The civic generosity of the Dutch-settled city of Albany was spearheaded by Mayor Erastus Corning 2nd, an Army private who returned from combat in Europe in September 1945 after he witnessed the ravages of World War II
“This is Nijmegen” was last shown for several days in January 1950 at seven theaters across Albany: the Strand, Ritz, Madison, Delaware, Paramount, Eagle and Royal. An estimated 50,000 moviegoers watched the arrival unloading of the Westerdam in Nijmegen in 1947, along with still photos of the historic city before and after the wartime destruction.
American bombardments and an Allied offensive led by the 82nd Airborne drove the German army out of their last line of defense in the strategic city.
The film was shown in Albany to generate additional donations for Nijmegen’s postwar reconstruction. Several residents of Albany forged deep friendships with citizens of Nijmegen.
A researcher interviewed an 84-year-old Nijmegen woman, Mrs. G. Wouters, who recalled watching paratroopers dropping into the city to begin its liberation in 1944. She was a teenager who took refuge from the bombing at her grandmother’s house and the force of an explosion blew her under a table. She remembered when her mother brought home a bundle of clothing from the Albany aid shipment.
“I got a red winter coat with a beautiful fur collar,” Wouters recalled. “I was very proud of it. I also got a stunning white ‘big girls’ dress with an embroidered emblem. The dress was too big, but I wore it many times when I got older. It was the most beautiful piece of clothing I ever owned.”
She saved a photo of herself wearing the dress with her husband, Joseph Weesenaar, in the summer of 1948. The Albany woman who donated the red winter coat put a letter inside and Wouters corresponded with her for years and she visited the family in Nijmegen.
The researchers also interviewed John Leesberg, of Nijmegen, who’s in his 80s. He still has an Underwood typewriter that came in the 1947 Albany shipment and saved the career of his father, a lawyer, whose office was destroyed in the bombing.
Adriaans was formerly affiliated as an independent scholar at Radboud University in Nijmegen. She is the founder and president of Friendship Albany Nijmegen, a volunteer organization that hopes to publish a commemorative magazine about the Albany-Nijmegen bond. Their plans also include developing an exhibit that would include the film, which could be displayed in both cities in 2017, the 70th anniversary of Albany’s humanitarian aid shipment.
The discovered copy of “This is Nijmegen” is silent and does not include the soundtrack.
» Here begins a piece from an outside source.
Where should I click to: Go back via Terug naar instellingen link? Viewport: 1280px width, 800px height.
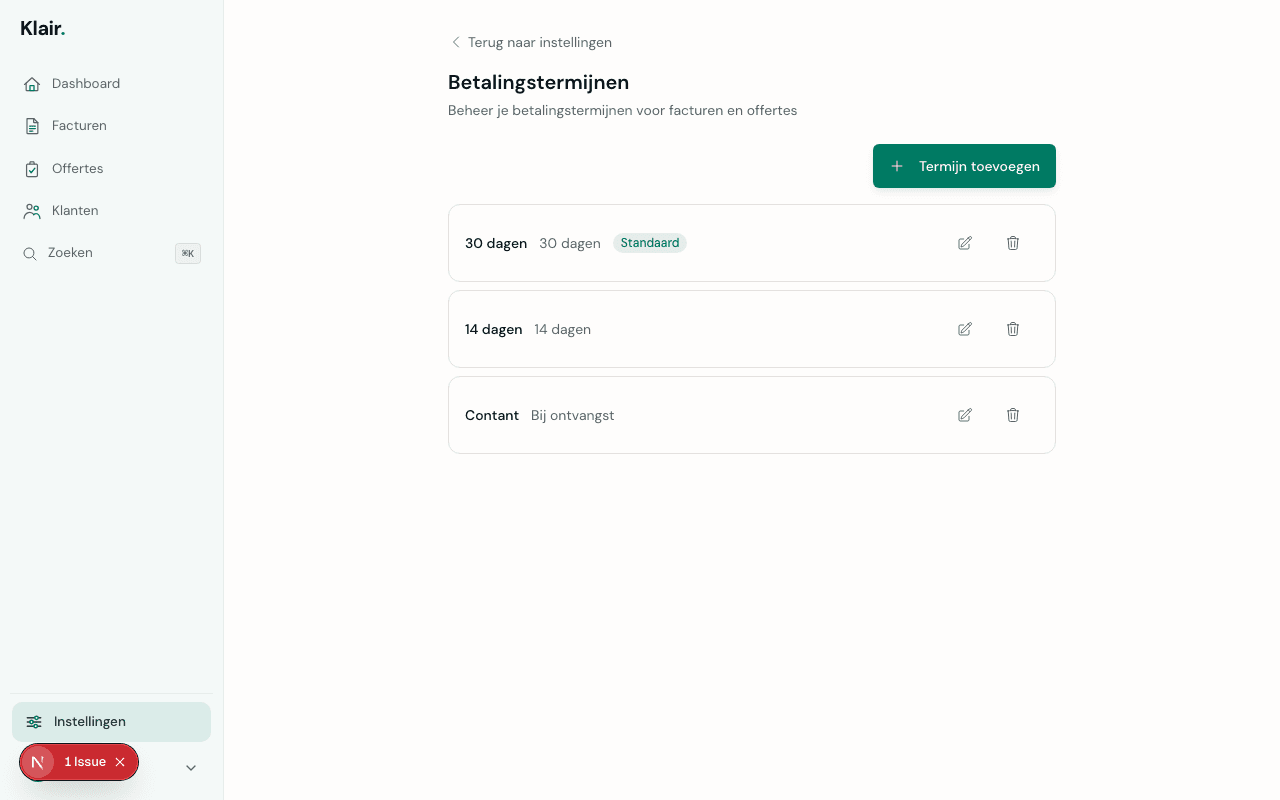point(531,42)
Adriaans previously uncovered a script with the film’s narration and interviews. There is also a stirring Dutch song played on the soundtrack titled “The Mayor Corning March.”
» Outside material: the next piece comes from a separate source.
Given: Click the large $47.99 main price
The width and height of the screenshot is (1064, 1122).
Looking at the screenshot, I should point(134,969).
Adriaans vowed to continue her search. She has documentation that at least two copies of the film that included the soundtrack were sent to Albany.
She searched as recently as last summer through archives at the Albany Institute of History & Art, the State Library, Albany County Hall of Records and other local collections — all to no avail.
“I’d like to go back to keep looking,” Adriaans said. “It’s a wonderful story. I’ve made it my mission and I’m not finished yet.”